» DOCUMENT EXCERPT:
....

- Host city: Saskatoon, Saskatchewan
- Arena: Nutana Curling Club
- Dates: November 7–10
- Winner: Eve Muirhead
- Curling club: Dunkeld CC, Pitlochry
- Skip: Eve Muirhead
- Third: Anna Sloan
- Second: Vicki Adams
- Lead: Sarah Reid
- Finalist: Sherry Middaugh

= 2014 Colonial Square Ladies Classic =

The 2014 Colonial Square Ladies Classic was held from November 7 to 10 at the Nutana Curling Club in Saskatoon, Saskatchewan as part of the 2014–15 World Curling Tour. This was the third Grand Slam event on the women's World Curling Tour. The event was held in a triple-knockout format, and the purse was CAD$47,000, of which the winner, Eve Muirhead, received CAD$12,000. In the final, Muirhead defeated Sherry Middaugh of Ontario, scoring a game-winning deuce in the last end to make the final score 5–4.

....

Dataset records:
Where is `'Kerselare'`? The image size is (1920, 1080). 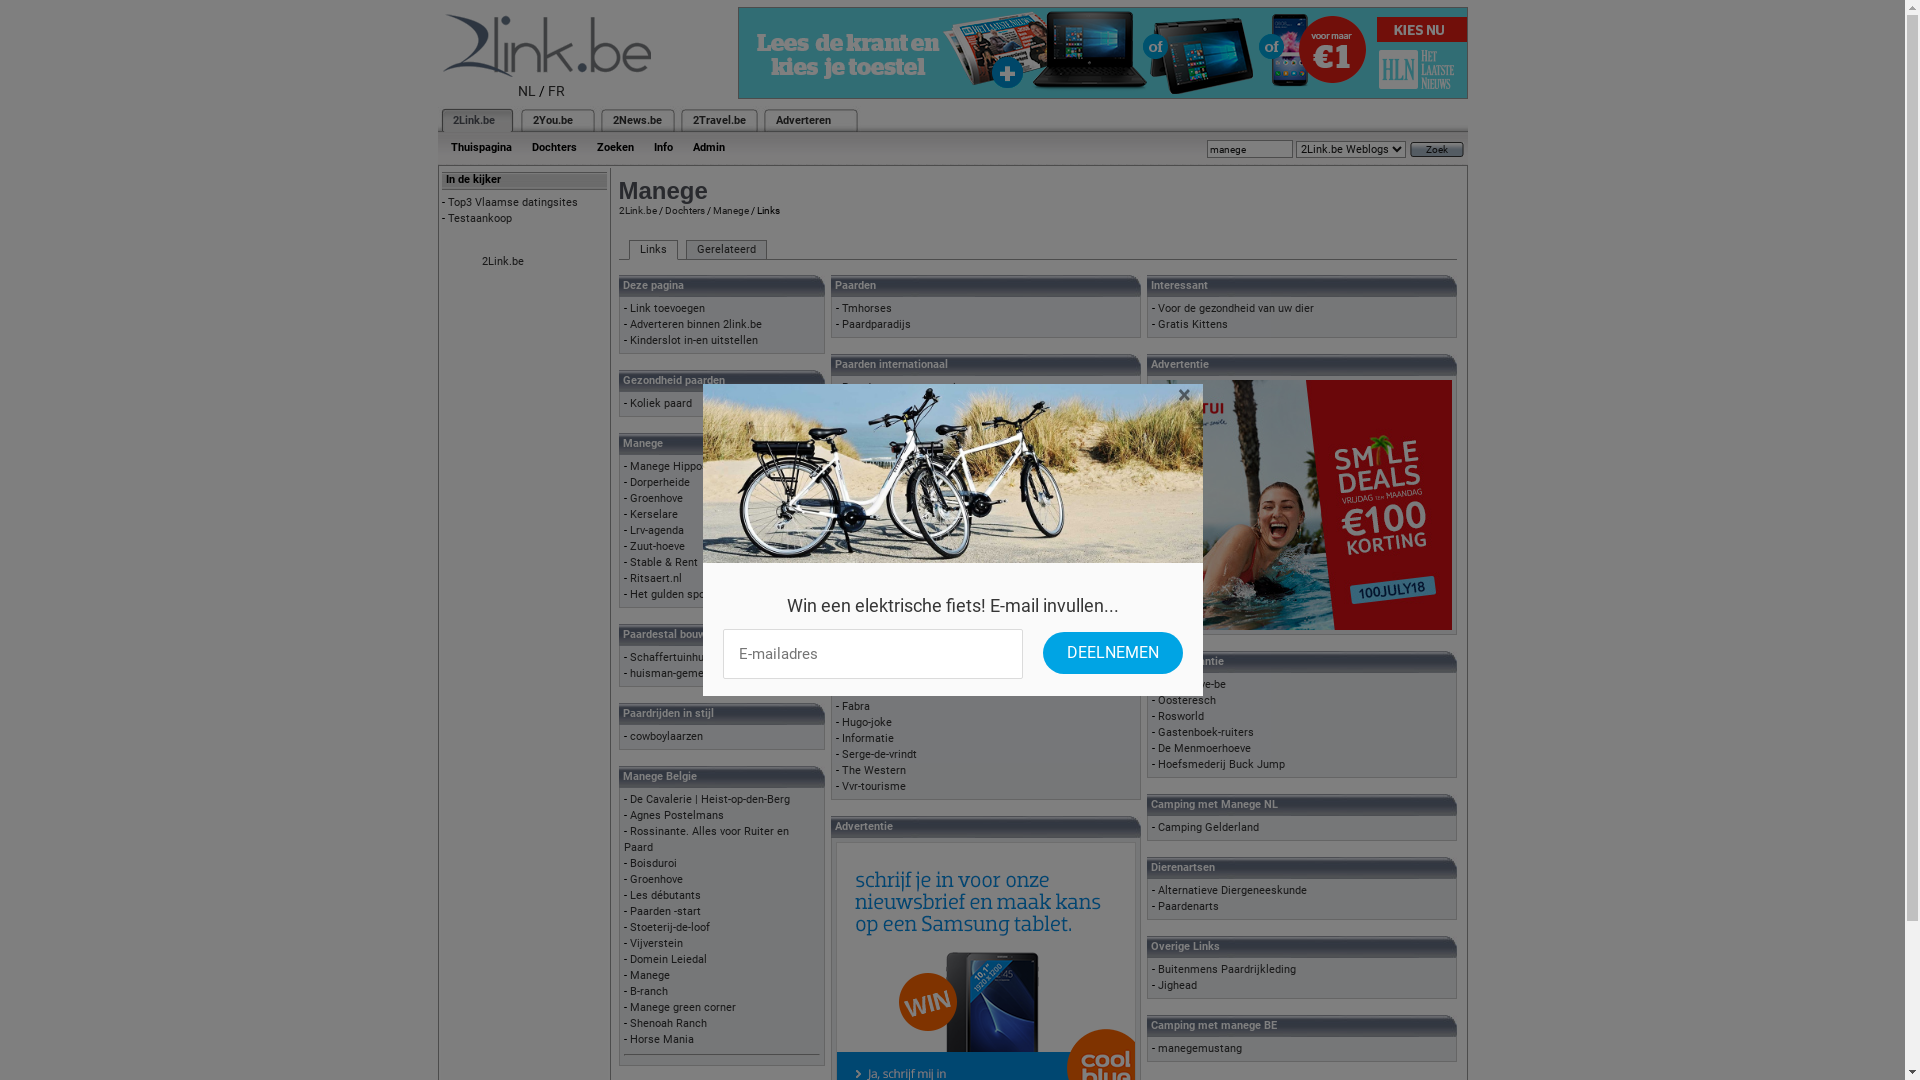
'Kerselare' is located at coordinates (653, 513).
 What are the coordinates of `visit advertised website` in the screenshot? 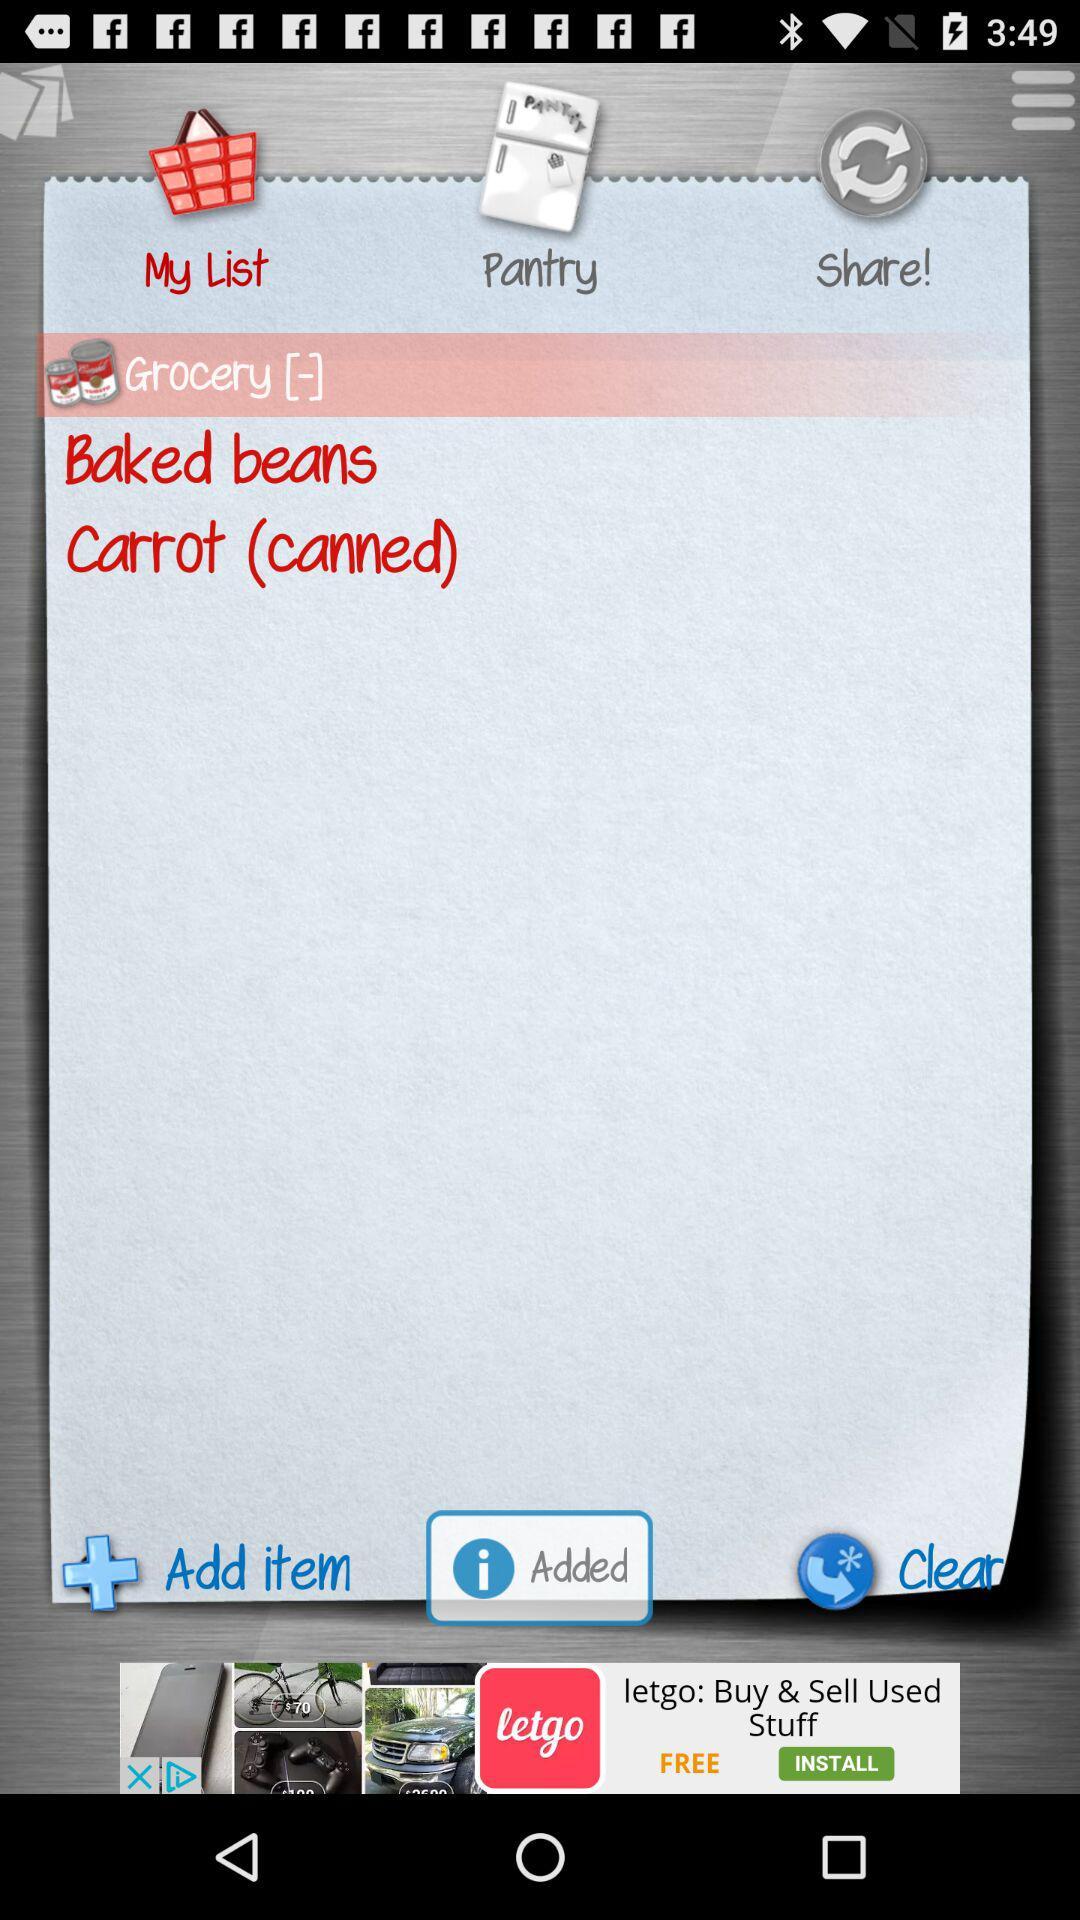 It's located at (540, 1727).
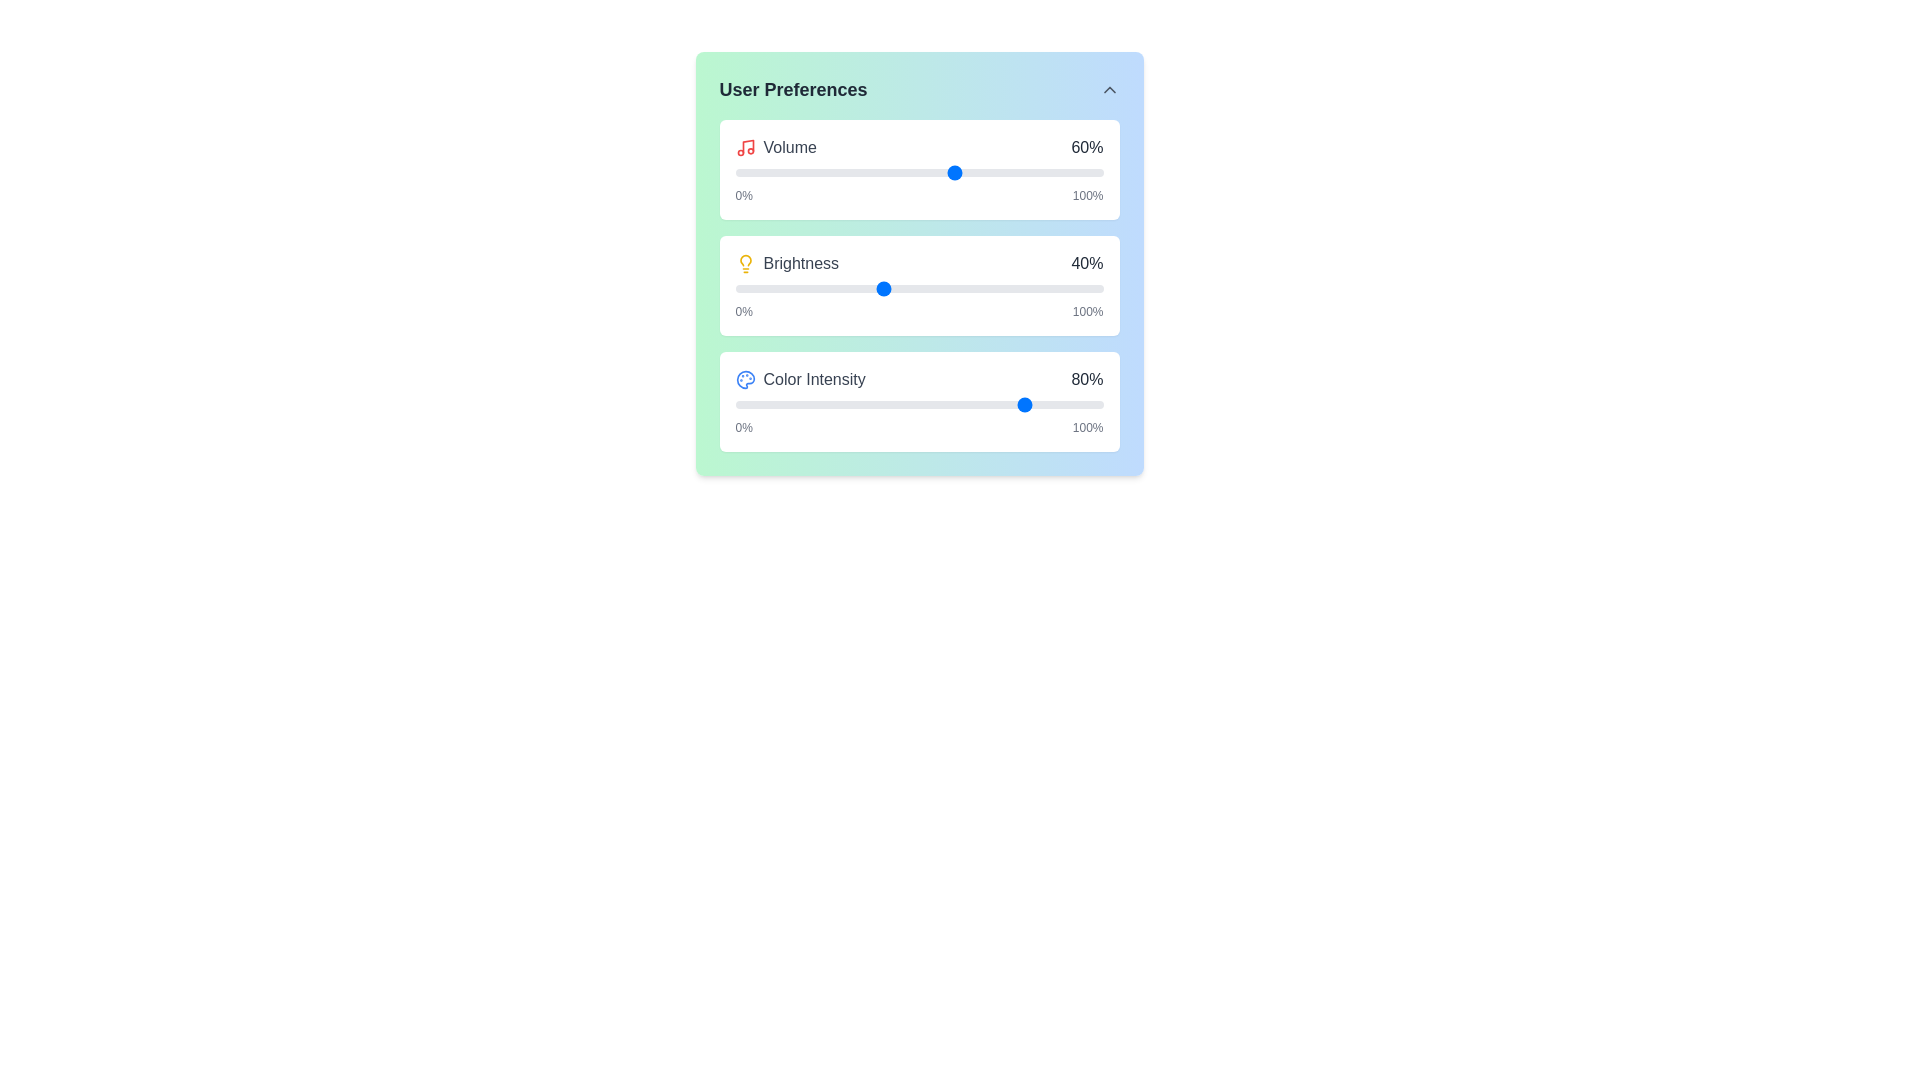  What do you see at coordinates (900, 172) in the screenshot?
I see `the volume` at bounding box center [900, 172].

....

» WRITTEN INSTRUCTION:
Reproduce word for word the passage of the 2014 Colonial Square Ladies Classic text starting with "- Host city: Saskatoon, Saskatchewan" and going on through "final score 5–4.".

» RESULT OF THE EXERCISE:
- Host city: Saskatoon, Saskatchewan
- Arena: Nutana Curling Club
- Dates: November 7–10
- Winner: Eve Muirhead
- Curling club: Dunkeld CC, Pitlochry
- Skip: Eve Muirhead
- Third: Anna Sloan
- Second: Vicki Adams
- Lead: Sarah Reid
- Finalist: Sherry Middaugh

= 2014 Colonial Square Ladies Classic =

The 2014 Colonial Square Ladies Classic was held from November 7 to 10 at the Nutana Curling Club in Saskatoon, Saskatchewan as part of the 2014–15 World Curling Tour. This was the third Grand Slam event on the women's World Curling Tour. The event was held in a triple-knockout format, and the purse was CAD$47,000, of which the winner, Eve Muirhead, received CAD$12,000. In the final, Muirhead defeated Sherry Middaugh of Ontario, scoring a game-winning deuce in the last end to make the final score 5–4.